Tag Archives: public security

Research finds that ‘surveillance technologies yield neither the secure utopia nor the police state dystopia promised by their supporters’

Science Magazine published a piece today about the recent book by Keith Guzik, a sociologist at the University of Colorado Denver, “Making Things Stick: Surveillance Technologies and Mexico’s War on Crime”.

Guzik examines Mexico in order to understand how surveillance technologies impact security policy around the world. We could hardly find a more ‘spot on’ theme for general public policy these days.

With Mexico’s War on Crime as the backdrop, Making Things Stick offers an innovative analysis of how surveillance technologies impact governance in the global society. More than just tools to monitor ordinary people, surveillance technologies are imagined by government officials as a way to reform the national state by focusing on the material things—cellular phones, automobiles, human bodies—that can enable crime.
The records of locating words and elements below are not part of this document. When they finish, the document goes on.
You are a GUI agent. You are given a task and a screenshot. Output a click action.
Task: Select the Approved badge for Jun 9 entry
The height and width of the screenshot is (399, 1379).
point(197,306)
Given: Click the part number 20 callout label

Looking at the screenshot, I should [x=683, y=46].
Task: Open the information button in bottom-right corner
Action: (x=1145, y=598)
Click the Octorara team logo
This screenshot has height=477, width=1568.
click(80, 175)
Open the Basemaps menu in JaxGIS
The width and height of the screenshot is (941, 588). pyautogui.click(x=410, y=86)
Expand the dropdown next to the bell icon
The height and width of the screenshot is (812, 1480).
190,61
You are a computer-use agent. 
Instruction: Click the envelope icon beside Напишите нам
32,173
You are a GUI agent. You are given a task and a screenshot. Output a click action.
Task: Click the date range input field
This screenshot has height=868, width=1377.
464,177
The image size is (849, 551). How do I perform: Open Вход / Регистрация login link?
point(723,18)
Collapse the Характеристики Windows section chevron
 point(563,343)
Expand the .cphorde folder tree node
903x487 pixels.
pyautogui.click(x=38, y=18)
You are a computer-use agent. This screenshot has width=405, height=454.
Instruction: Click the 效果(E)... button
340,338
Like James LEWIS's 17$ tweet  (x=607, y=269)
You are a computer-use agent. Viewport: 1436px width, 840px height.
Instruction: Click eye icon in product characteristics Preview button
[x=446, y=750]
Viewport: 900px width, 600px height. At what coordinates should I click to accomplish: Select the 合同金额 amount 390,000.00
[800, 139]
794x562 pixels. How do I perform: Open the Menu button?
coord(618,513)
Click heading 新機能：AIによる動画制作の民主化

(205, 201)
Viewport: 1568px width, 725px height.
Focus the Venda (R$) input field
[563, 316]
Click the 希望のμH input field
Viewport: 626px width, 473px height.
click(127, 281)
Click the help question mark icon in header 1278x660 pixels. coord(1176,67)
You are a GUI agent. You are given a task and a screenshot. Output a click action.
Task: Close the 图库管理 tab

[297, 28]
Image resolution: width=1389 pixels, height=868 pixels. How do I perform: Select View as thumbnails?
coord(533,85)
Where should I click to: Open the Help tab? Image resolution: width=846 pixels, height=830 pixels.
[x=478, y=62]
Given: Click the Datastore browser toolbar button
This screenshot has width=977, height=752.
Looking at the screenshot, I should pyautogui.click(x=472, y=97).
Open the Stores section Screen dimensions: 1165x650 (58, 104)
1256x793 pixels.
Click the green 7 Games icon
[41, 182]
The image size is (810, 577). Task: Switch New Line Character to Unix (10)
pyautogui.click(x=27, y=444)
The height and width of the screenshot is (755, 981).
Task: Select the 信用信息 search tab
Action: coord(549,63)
In describing the challenges that the Mexican government has encountered in implementing this novel approach to social control, Keith Guzik presents surveillance technologies as a sign of state weakness rather than strength and as an opportunity for civic engagement rather than retreat.

The book is available under an Open Access license following this link: http://www.luminosoa.org/site/books/detail/12/making-things-stick/. Enjoy the read!

And this is the conclusion of the author, according to Science Mag:

“The failed experiment of the Mexican security programs demonstrates that state surveillance technologies yield neither the secure utopia nor the police state dystopia promised by their supporters and opponents“.